[BEGIN Passage]
12 questions about the networks’ fall schedules
Next Monday through Thursday, the five broadcast networks will present their fall schedules. (Univision presents Tuesday, and several cable networks will present over the next few days as well.) This is traditionally the biggest, most exciting moment in the TV industry, when advertisers are ready to pony up the big bucks and take chances on the new merchandise. But since network TV is dying and all, this is a year of great uncertainty. Things could improve, but more likely than not, they’ll get worse. This fall could determine the fates of lots of executives—and maybe even a TV network or two. With that in mind, here are 12 questions about the networks’ fall schedules. (For data, I’m relying on the wonderful ratings repository Spotted Ratings, which is the single best ratings site on the ’net.)
1. Is NBC going to abandon Thursday-night comedy entirely?
[END Passage]
[BEGIN Items]
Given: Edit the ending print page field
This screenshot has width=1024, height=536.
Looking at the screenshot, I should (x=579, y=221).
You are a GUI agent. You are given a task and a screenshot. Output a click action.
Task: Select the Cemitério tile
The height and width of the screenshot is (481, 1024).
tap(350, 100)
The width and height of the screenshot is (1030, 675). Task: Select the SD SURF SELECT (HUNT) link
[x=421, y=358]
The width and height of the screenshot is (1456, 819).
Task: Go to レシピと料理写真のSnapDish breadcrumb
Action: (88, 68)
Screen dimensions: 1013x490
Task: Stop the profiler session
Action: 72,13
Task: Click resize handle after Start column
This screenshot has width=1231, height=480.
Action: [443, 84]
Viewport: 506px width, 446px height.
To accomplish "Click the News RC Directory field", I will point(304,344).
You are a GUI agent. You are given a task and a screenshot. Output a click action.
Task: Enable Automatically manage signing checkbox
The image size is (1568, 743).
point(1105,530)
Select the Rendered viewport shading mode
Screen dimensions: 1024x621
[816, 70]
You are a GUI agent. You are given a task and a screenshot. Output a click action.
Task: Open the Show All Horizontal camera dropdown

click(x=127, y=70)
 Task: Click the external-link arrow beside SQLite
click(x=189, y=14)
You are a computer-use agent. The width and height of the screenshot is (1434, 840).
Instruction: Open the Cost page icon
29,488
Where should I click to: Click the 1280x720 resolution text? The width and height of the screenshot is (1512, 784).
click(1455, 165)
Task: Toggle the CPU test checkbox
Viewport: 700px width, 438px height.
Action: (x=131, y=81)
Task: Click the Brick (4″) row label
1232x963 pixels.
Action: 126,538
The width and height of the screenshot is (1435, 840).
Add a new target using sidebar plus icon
[END Items]
- **What to work on**:
Proceed with the article on the networks' fall schedules, picking up after its first numbered question about NBC's Thursday-night comedy. Nothing in the listing is needed for what comes next.

- **Output of the task**:
NBC has been beleaguered in recent years, but The Voice is providing it some leverage at present, while Wednesdays don’t set the world on fire but are at least stable. So far NBC has only renewed Parks And Recreation out of its current Thursday-night lineup. (Community and Go On, which both aired on Thursdays this season, are still waiting to hear.) With the relative paucity of new comedies the network has picked up, this might suggest that NBC could have interest in tearing apart its traditional Thursday-night two-hour comedy block, which stretches back to the ’80s. Normally, I’d predict that this block would disappear, but NBC also has the closest thing to a self-starter comedy pilot: the new Michael J. Fox project. The pilot should draw a large audience, and if it’s any good (early buzz indicates it is), many of those viewers could stick around. Will NBC use that show to open up Thursdays and hope for a Cosby Show-like rejuvenation? It’s possible, but the network doesn’t really have the tools to prop it up. Cosby had Family Ties, Cheers, and Night Court, all low-rated shows, but at least ones that were young and slightly known quantities. At worst, Fox would have to be paired with the older Parks and two new shows. The only real candidate for “young, overlooked” show on NBC’s potential slate is Go On, and the audience has already sampled and largely abandoned that series, a nearly impossible problem to overcome. So I’ll bet that NBC blows up comedy Thursdays, then puts Michael J. Fox on after The Voice.
2. How much will Fox cut back The X Factor and American Idol?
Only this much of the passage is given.